__What the exercise asks__:
In the material below, find the line containing "Given: Enable Multiple selection mode" and the line containing "Click the tab", then reproduce exactly both of them and every line between, and nothing else.

----------

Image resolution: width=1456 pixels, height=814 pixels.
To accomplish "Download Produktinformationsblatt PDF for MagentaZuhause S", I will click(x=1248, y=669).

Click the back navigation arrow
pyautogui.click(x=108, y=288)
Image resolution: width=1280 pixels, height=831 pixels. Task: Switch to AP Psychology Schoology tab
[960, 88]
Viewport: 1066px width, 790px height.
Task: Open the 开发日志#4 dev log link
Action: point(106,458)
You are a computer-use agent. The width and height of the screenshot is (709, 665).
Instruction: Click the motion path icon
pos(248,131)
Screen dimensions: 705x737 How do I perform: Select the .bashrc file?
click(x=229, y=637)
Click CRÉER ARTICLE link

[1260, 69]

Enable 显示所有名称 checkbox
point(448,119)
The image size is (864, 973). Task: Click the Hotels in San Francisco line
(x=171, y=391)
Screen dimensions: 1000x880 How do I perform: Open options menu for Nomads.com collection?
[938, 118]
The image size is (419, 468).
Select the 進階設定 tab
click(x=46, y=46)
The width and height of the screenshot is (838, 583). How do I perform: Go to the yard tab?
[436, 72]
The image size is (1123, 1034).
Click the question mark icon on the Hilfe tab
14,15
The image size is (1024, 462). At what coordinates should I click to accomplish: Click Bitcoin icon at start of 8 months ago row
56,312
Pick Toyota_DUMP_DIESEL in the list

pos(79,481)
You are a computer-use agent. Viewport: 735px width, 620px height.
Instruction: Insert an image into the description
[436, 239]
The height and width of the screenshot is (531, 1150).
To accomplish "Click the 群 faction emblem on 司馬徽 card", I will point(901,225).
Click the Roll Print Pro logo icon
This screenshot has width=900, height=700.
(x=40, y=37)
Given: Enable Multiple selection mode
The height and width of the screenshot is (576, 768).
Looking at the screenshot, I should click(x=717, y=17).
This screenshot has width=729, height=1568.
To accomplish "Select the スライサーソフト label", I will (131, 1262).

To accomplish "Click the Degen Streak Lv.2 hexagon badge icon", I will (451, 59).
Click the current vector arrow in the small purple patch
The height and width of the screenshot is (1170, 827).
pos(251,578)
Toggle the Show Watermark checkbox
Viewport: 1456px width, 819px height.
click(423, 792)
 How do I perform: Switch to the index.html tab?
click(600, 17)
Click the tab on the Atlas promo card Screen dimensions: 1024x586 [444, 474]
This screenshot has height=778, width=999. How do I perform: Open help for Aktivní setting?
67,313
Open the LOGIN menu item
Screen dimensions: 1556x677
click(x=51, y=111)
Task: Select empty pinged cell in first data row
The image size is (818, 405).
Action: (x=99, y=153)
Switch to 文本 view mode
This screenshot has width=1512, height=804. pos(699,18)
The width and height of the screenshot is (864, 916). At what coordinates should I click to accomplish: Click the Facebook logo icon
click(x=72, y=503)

----------

__Answer box__:
Given: Enable Multiple selection mode
The height and width of the screenshot is (576, 768).
Looking at the screenshot, I should click(x=717, y=17).
This screenshot has width=729, height=1568.
To accomplish "Select the スライサーソフト label", I will (131, 1262).

To accomplish "Click the Degen Streak Lv.2 hexagon badge icon", I will (451, 59).
Click the current vector arrow in the small purple patch
The height and width of the screenshot is (1170, 827).
pos(251,578)
Toggle the Show Watermark checkbox
Viewport: 1456px width, 819px height.
click(423, 792)
 How do I perform: Switch to the index.html tab?
click(600, 17)
Click the tab on the Atlas promo card Screen dimensions: 1024x586 [444, 474]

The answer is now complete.